» The task
Please output exactly the lines from the one that holds "Instruction: Click the TinEye robot mascot" through the final line of the data, and nothing else; leave out any pictures.

Records from a collection:
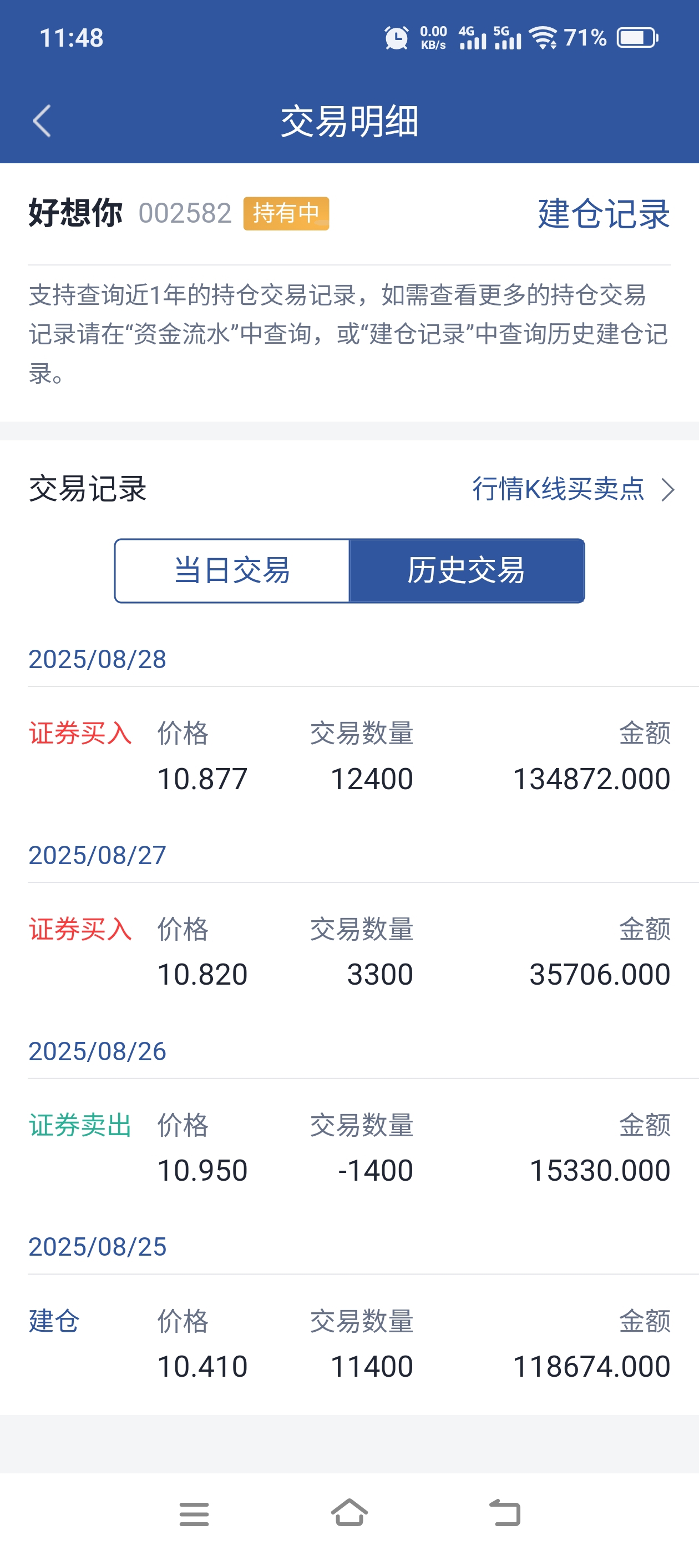
Task: Open the 建仓 record on 2025/08/25
Action: tap(349, 1344)
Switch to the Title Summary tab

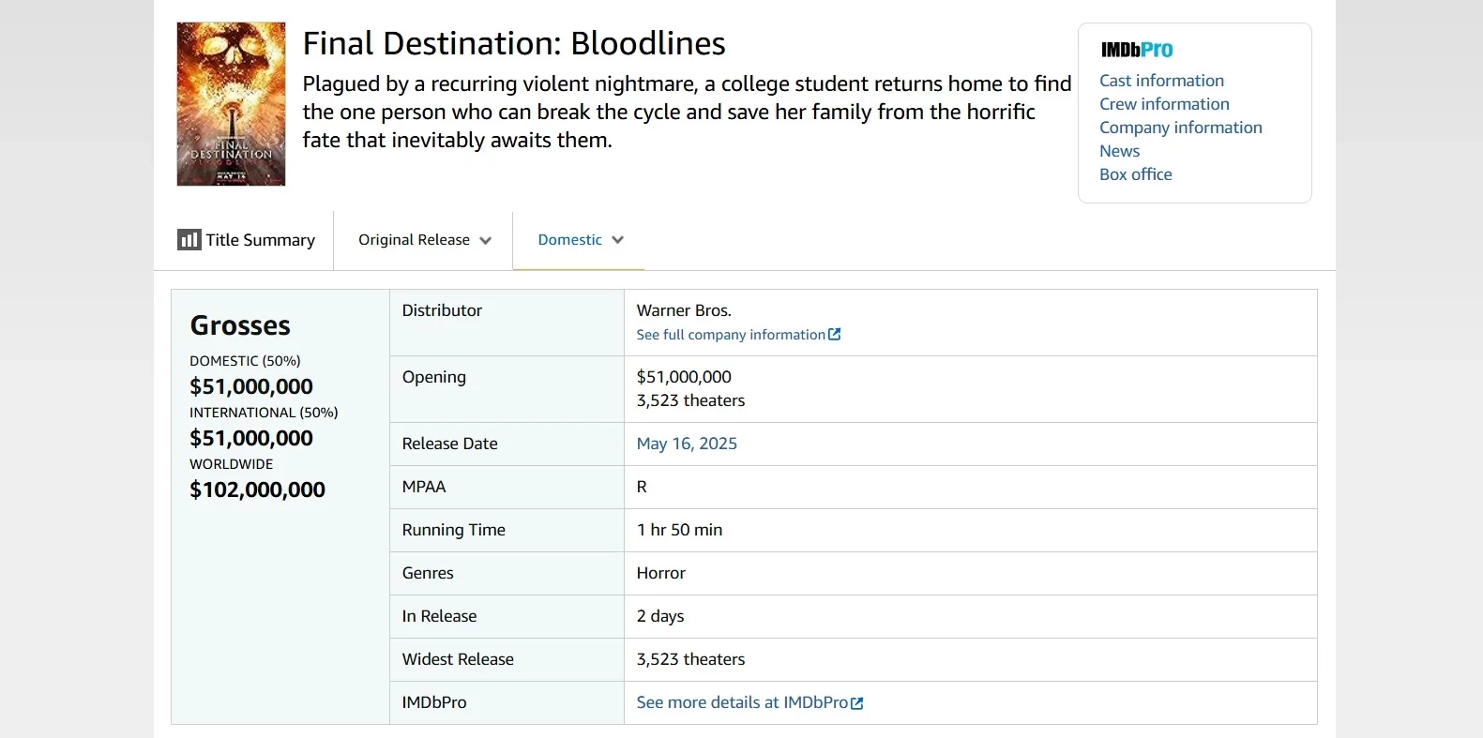[260, 240]
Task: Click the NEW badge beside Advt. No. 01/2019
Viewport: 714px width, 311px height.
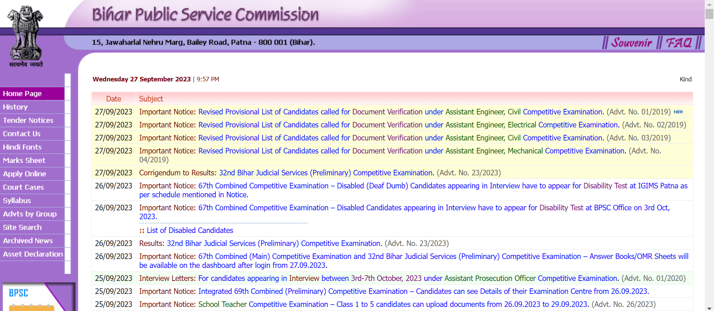Action: tap(678, 112)

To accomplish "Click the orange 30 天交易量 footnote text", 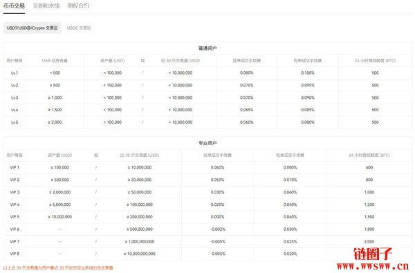I will (x=58, y=267).
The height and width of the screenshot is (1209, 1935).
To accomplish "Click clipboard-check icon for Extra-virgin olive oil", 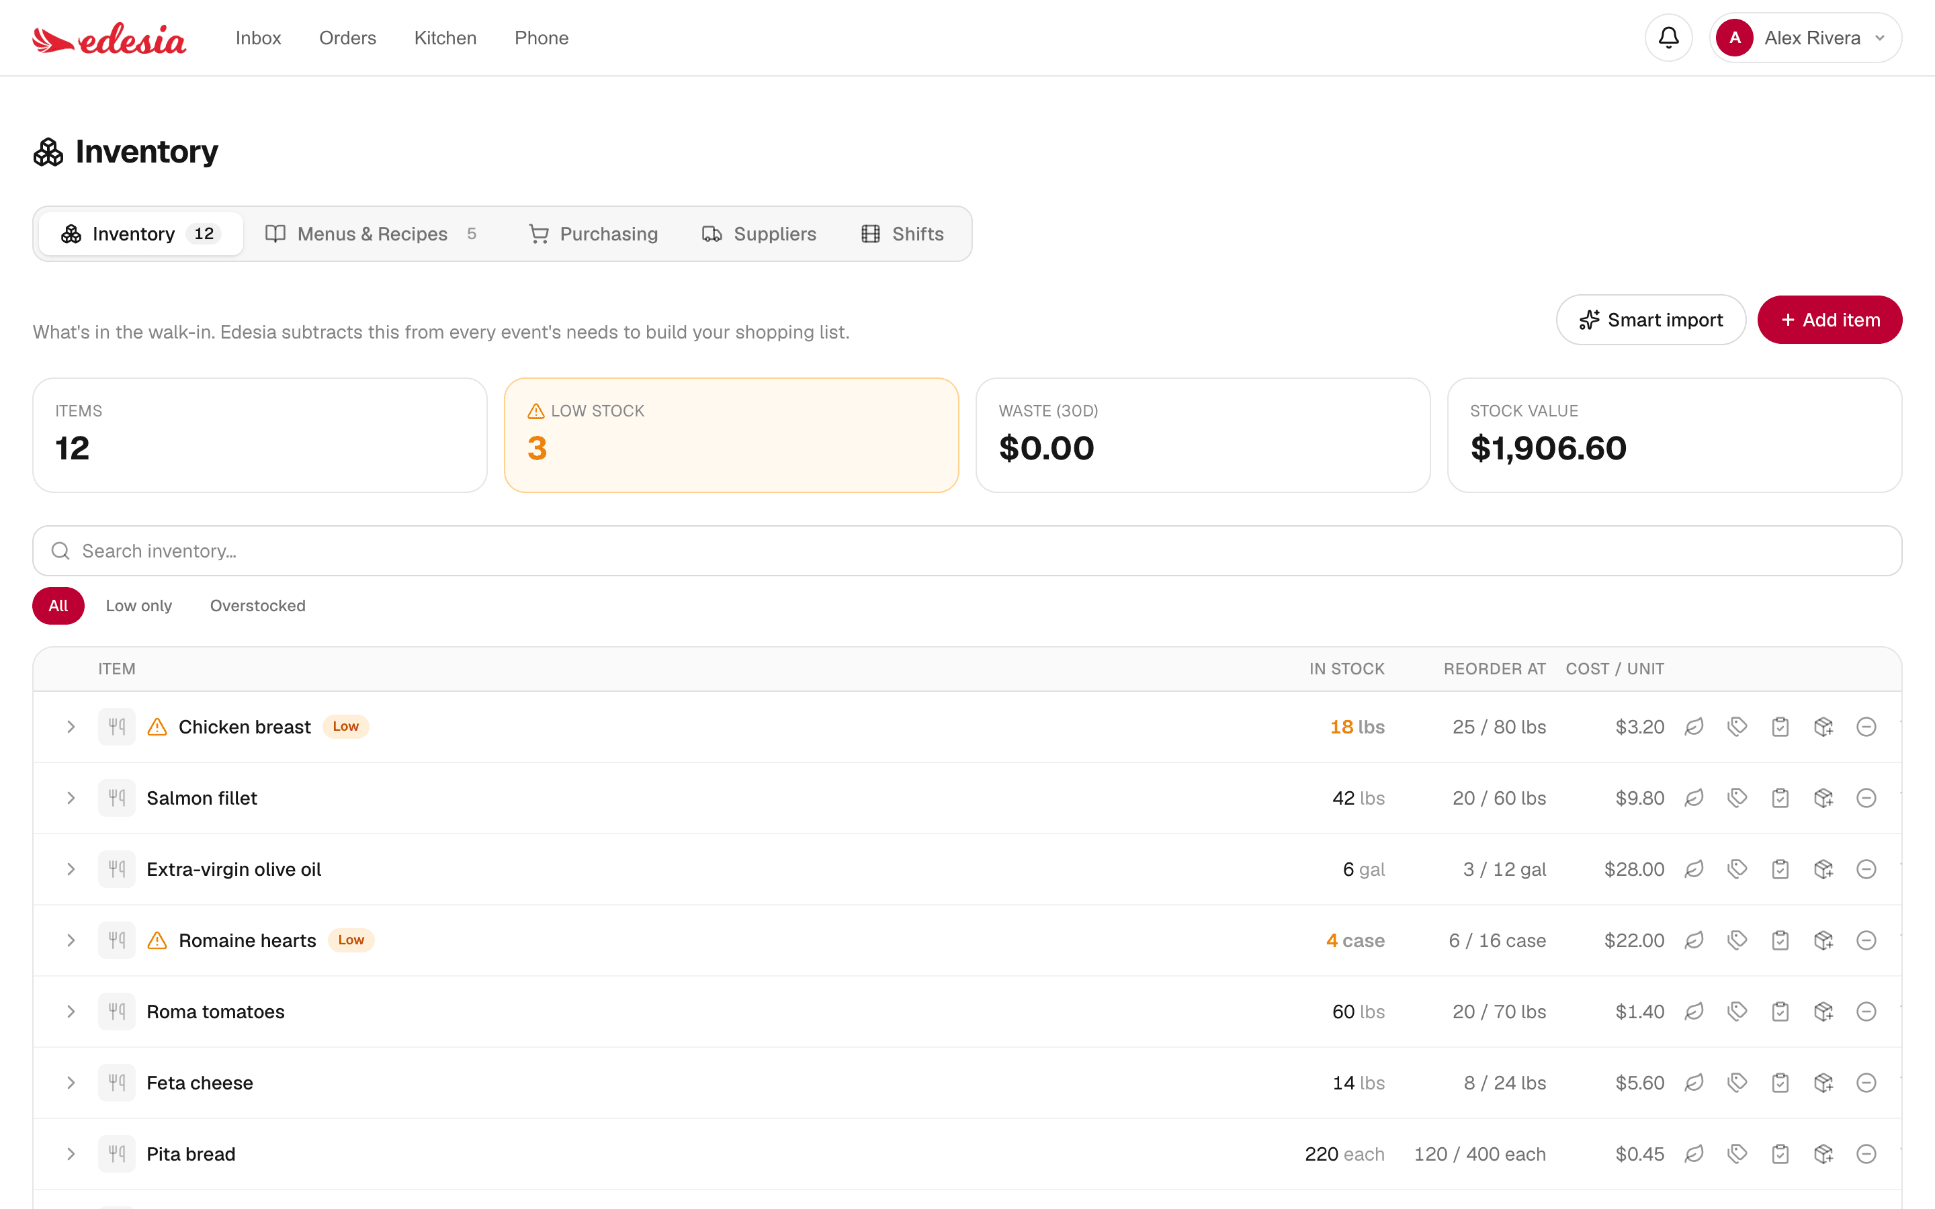I will click(x=1780, y=869).
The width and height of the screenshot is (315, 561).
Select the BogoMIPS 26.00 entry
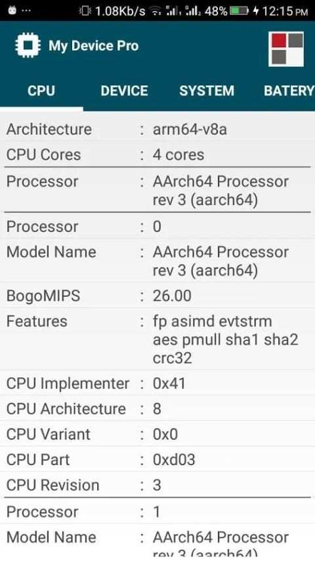pyautogui.click(x=158, y=296)
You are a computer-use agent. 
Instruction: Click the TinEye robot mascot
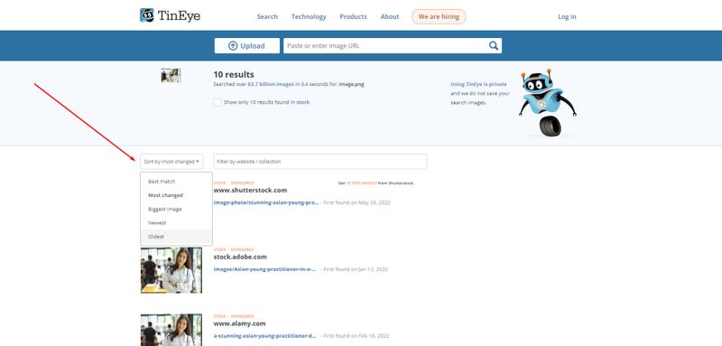point(548,103)
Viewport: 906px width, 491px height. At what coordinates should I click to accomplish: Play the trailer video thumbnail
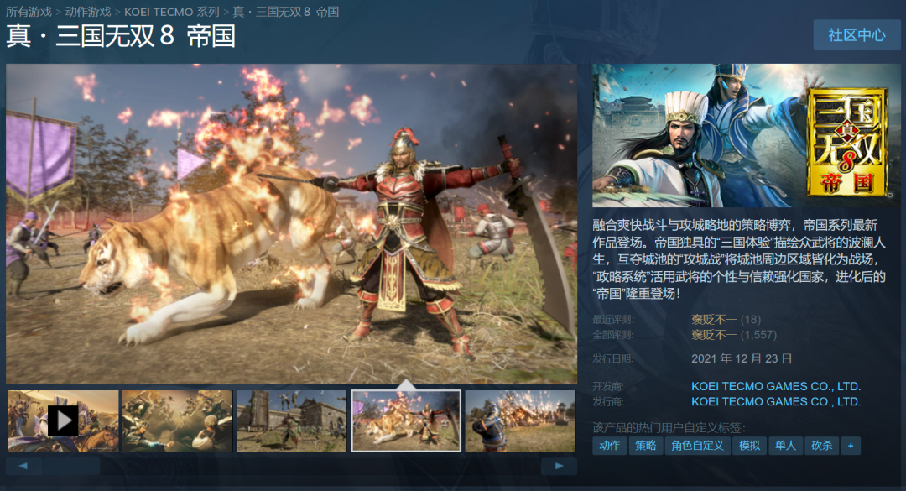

» Solution for this problem
Instruction: Click the TinEye robot mascot
point(548,103)
Viewport: 906px width, 491px height. At what coordinates should I click to accomplish: Play the trailer video thumbnail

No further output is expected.